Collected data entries
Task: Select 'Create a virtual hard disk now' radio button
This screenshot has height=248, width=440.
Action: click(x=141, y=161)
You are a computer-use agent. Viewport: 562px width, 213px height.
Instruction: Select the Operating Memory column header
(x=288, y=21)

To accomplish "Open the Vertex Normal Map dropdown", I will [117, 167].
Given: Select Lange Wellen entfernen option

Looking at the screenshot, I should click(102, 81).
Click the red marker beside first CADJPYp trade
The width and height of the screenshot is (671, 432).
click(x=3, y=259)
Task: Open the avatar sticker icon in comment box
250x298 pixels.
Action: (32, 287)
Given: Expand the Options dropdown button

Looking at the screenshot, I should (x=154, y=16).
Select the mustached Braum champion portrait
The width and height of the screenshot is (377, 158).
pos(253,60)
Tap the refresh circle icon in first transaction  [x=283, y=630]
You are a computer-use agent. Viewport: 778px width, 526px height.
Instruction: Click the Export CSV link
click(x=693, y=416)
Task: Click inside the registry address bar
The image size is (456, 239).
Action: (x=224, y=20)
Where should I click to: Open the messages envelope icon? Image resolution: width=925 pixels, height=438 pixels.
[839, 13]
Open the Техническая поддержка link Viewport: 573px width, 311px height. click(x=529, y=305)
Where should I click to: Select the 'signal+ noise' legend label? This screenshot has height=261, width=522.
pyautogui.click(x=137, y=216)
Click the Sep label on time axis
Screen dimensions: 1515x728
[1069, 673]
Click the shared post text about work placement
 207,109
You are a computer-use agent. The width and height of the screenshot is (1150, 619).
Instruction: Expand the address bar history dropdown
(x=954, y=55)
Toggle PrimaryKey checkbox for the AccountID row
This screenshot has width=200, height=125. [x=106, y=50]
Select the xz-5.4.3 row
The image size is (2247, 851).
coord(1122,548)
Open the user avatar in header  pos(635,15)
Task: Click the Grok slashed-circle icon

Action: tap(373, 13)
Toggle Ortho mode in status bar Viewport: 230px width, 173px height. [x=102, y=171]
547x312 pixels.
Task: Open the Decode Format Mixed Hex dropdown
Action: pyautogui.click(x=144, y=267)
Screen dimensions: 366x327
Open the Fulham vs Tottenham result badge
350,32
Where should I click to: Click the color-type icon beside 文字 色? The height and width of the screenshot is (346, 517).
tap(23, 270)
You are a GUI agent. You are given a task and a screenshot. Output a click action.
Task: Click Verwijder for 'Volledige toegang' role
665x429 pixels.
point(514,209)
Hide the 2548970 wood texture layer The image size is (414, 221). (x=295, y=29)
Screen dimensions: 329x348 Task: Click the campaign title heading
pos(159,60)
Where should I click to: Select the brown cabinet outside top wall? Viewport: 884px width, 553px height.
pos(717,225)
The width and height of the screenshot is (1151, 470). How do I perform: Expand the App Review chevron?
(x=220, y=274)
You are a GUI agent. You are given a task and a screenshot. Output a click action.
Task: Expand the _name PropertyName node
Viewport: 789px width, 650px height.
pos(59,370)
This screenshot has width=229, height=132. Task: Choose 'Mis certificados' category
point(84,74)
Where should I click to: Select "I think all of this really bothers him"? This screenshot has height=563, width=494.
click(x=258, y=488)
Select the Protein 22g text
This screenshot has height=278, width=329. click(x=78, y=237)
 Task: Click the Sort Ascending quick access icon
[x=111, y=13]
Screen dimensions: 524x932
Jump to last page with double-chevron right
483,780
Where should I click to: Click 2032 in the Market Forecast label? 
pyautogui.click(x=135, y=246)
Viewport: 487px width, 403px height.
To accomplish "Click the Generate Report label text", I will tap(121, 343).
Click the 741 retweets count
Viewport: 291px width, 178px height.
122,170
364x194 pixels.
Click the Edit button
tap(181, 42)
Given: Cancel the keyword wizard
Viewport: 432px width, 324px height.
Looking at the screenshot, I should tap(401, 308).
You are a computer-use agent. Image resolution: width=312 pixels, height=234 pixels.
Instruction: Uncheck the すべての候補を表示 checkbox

= EXERCISE DIRECTIONS =
Return exactly, and only, the lines above starting at the line that contains "Select the Protein 22g text" and ending at the line that contains "364x194 pixels.".

= SOLUTION TO THIS TASK =
Select the Protein 22g text
This screenshot has height=278, width=329. click(x=78, y=237)
 Task: Click the Sort Ascending quick access icon
[x=111, y=13]
Screen dimensions: 524x932
Jump to last page with double-chevron right
483,780
Where should I click to: Click 2032 in the Market Forecast label? 
pyautogui.click(x=135, y=246)
Viewport: 487px width, 403px height.
To accomplish "Click the Generate Report label text", I will tap(121, 343).
Click the 741 retweets count
Viewport: 291px width, 178px height.
122,170
364x194 pixels.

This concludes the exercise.